Other types of damage
Like Fire, Acid,... tend to have a rating, and unless the armour has a protective rating against that type of damage, they will do full damage regardless of your armour.
Weaknesses and Resistance
Certain creatures or targets tend to have a natural (or unnatural) resistance to certain types of damage (even normal) or weaknesses to others.
A weakness doubles the amount of unresisted (by armour) stress to the creature from that type of damage. On the other hand Resistance halves the amount of stress dealt of that type of damage. Some creatures even have immunity to a certain damage type (taking NO damage)...
Mixed damage types
Some weapons have a specific damage type, and a rating (generally 1) of some other damage type, usually because they swapped ammunition. This means the weapon has a mixed damage type, and this works a bit different with resistances.
If a creature has a resistance to one of the mixed damage types, but a weakness against either, it takes full damage (instead of half).
If a creature has an immunity to one of the mixed damage types, but a weakness against the rating, it will take full damage from the rating, and no damage from the other type, immune creatures are FUCKING SCARY!
Firearms
Handguns, rifles, cannons, machineguns... Basically anything that uses an explosive propellant to throw a projectile a certain direction, counts as a firearm, and the following rules will apply.
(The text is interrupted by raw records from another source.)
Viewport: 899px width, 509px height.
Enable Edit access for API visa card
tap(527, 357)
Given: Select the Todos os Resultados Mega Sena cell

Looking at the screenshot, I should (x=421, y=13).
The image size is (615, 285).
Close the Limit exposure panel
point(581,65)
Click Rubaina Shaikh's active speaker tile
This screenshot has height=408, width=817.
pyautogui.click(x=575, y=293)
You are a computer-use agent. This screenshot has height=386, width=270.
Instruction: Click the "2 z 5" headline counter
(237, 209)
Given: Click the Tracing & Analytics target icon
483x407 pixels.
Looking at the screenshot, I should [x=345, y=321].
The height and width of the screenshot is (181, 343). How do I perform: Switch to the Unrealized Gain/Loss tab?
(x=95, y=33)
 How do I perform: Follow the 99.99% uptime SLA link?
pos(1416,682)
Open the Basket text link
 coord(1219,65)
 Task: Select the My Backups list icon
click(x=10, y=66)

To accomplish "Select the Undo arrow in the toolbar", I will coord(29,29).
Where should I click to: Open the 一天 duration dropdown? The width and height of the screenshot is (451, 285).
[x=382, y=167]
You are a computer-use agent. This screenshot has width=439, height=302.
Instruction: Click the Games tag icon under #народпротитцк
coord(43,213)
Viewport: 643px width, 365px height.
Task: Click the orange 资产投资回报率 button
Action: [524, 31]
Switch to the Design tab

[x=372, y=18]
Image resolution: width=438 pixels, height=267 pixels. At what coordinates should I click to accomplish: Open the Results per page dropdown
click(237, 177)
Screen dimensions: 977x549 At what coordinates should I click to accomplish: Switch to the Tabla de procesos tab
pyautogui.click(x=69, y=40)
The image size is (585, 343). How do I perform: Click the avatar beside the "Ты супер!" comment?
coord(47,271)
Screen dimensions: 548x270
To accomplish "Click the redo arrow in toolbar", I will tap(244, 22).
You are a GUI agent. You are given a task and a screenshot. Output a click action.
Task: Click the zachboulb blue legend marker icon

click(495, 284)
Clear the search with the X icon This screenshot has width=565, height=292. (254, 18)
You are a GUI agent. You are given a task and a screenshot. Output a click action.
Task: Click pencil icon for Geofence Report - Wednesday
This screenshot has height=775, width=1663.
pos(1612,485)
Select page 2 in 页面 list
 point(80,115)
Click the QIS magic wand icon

Firearms, ammo and reloading
Basic ammunition is normally "free", we assume the players brought enough, and a team shares, though long drawn out situations may allow the "Running out of ammunition" aspect or even a situation where the GM calls that you're out of ammo. A good rule of thumb is 4 failed Ammo-rolls (4 reloads).
Reload rolls
Each round you roll your weapon skill (shoot) against the Reload Target number. If you fail you're required to reload your weapon. Most clip-based weapons won't take up much of your time (+1 TN), revolvers, internal magazines, ammo-boxes or belts take up about a round (on a successful skill roll, otherwise it will take another round, this may include swapping of the barrel.
Firearm firing mode
Single-shot
Pump-action, bolt-action, lever-action, revolver are all in the same category. You cannot do suppressing fire or focus fire with these types of weapons.
Semi-automatic
Semi-automatic allows suppressing fire A semi-automatic weapon can only suppress one target instead of an entire zone.
Burst-Fire
Burst-fire allows focus fire. It tends to be an optional toggle on automatic weapons.
Automatic
Allows suppressing fire and focus fire. If the automatic weapon is using a Box or a belt it does not suffer the +2 reload TN for focus fire or suppressing fire.
Special firearm attacks
Instead of a normal attack with your firearm, you can use one of these. Whether your gun can do these depends on its firing action (above).
Suppressing fire
You try to make all opponents in a zone keep their heads down, at the risk of getting it blown off. Choose a zone, every opponent in that zone, gets attacked (once, by you) if they do anything else but defend that round. You can return suppressing fire without getting attacked. This causes your attacks on anyone else, as well as theirs to be at +2TN. Your reload action for that round is at +2TN.
Focus fire
You try to do as much damage as possible, by unloading your gun into your target. Focus fire only works at short range, the same zone or the zone next to you. At longer distances it will work just like suppressing fire. Your reload action for that round is at +2TN unless you used burst fire. If you hit the target you get two free shifts of damage (one shift if you used burst-fire).